**SOURCE MATERIAL:**

──────────

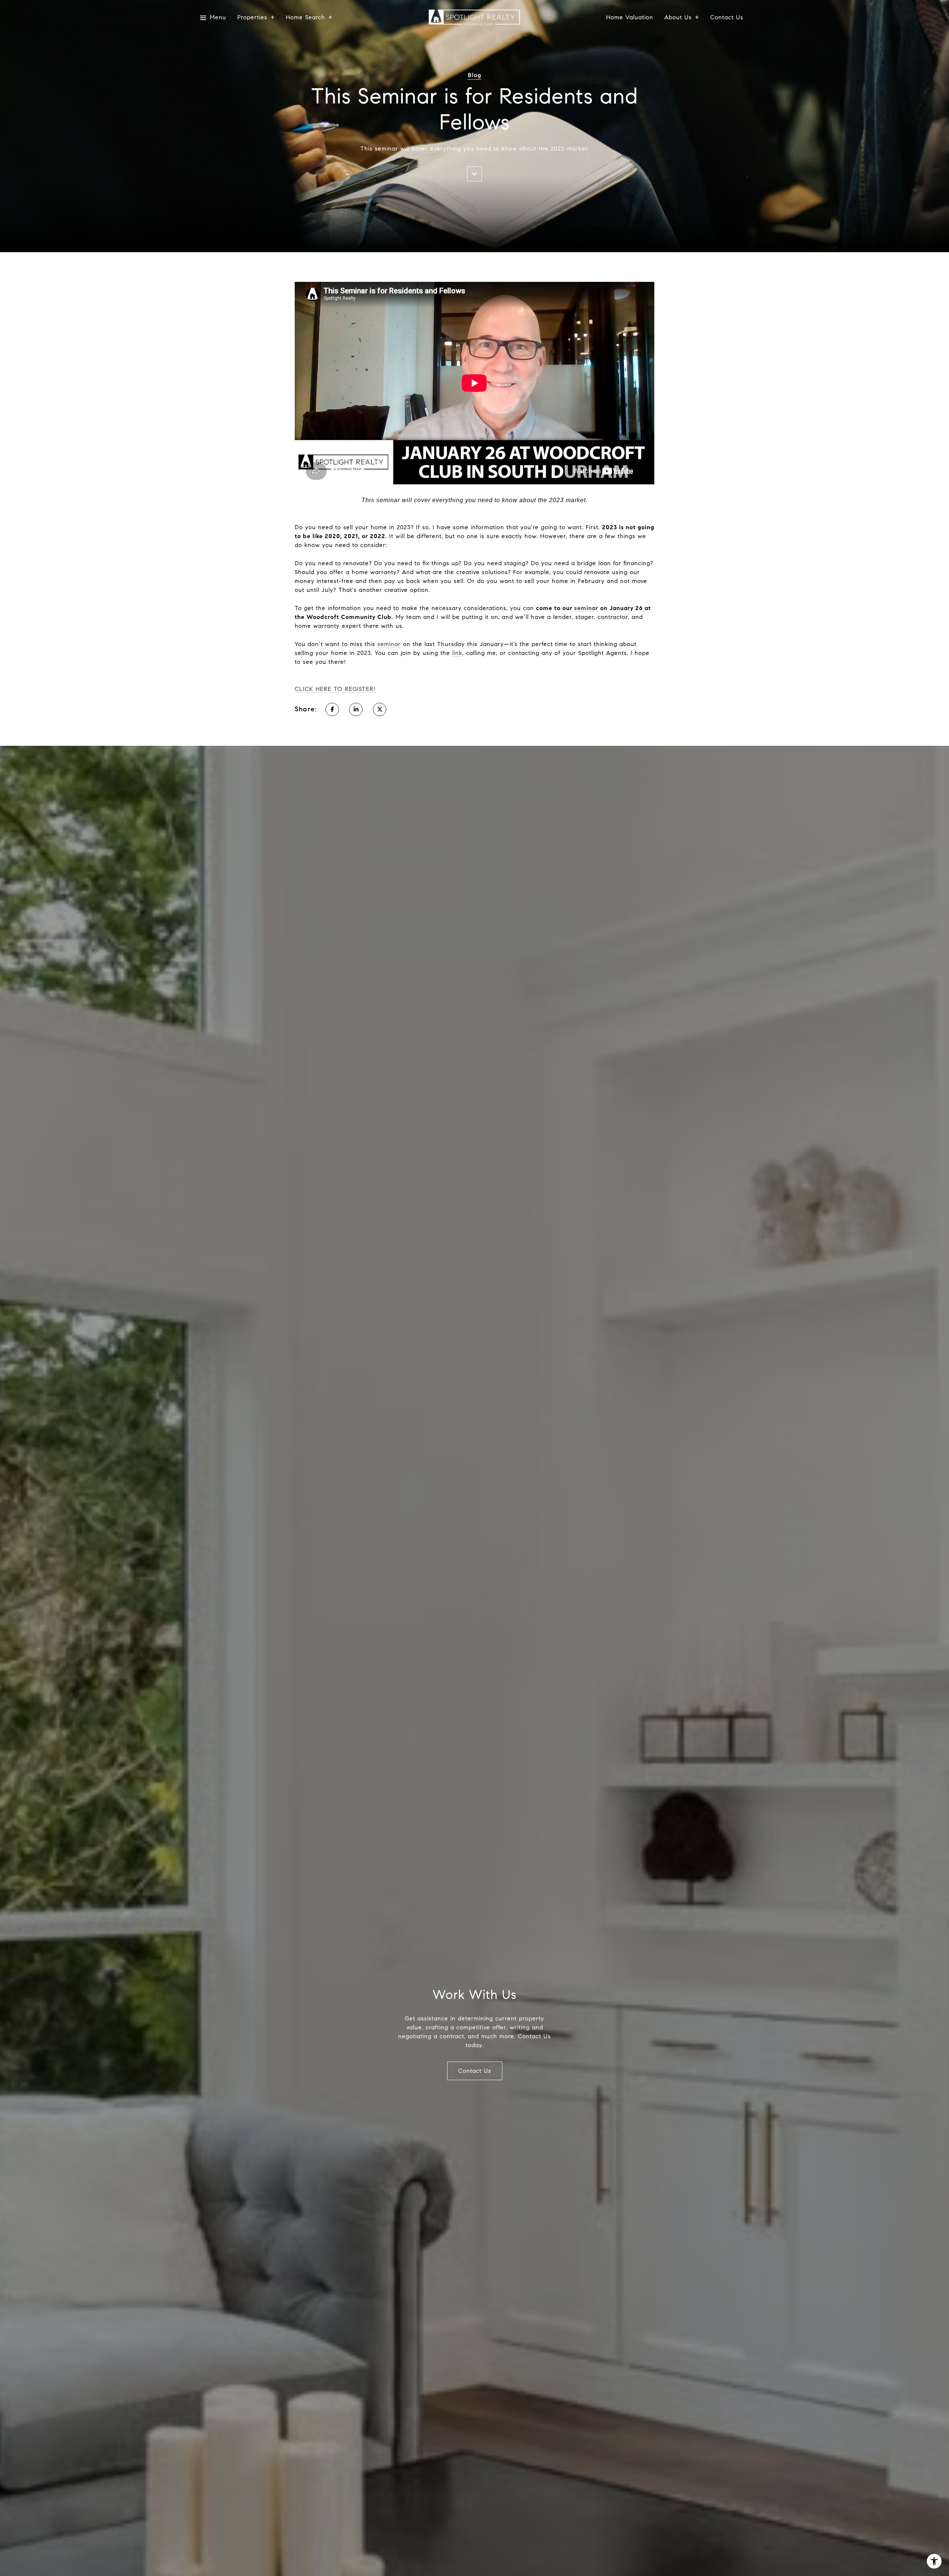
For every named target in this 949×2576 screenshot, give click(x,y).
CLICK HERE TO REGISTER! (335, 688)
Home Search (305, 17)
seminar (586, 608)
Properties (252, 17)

──────────

**YOUR OBJECTIVE:**
Pictures are to be omitted; otherwise, write out the data exactly as it appears.

**SOLUTION TO THIS PROBLEM:**
For every named target in this 949×2576 screenshot, give click(x,y).
CLICK HERE TO REGISTER! (335, 688)
Home Search (305, 17)
seminar (586, 608)
Properties (252, 17)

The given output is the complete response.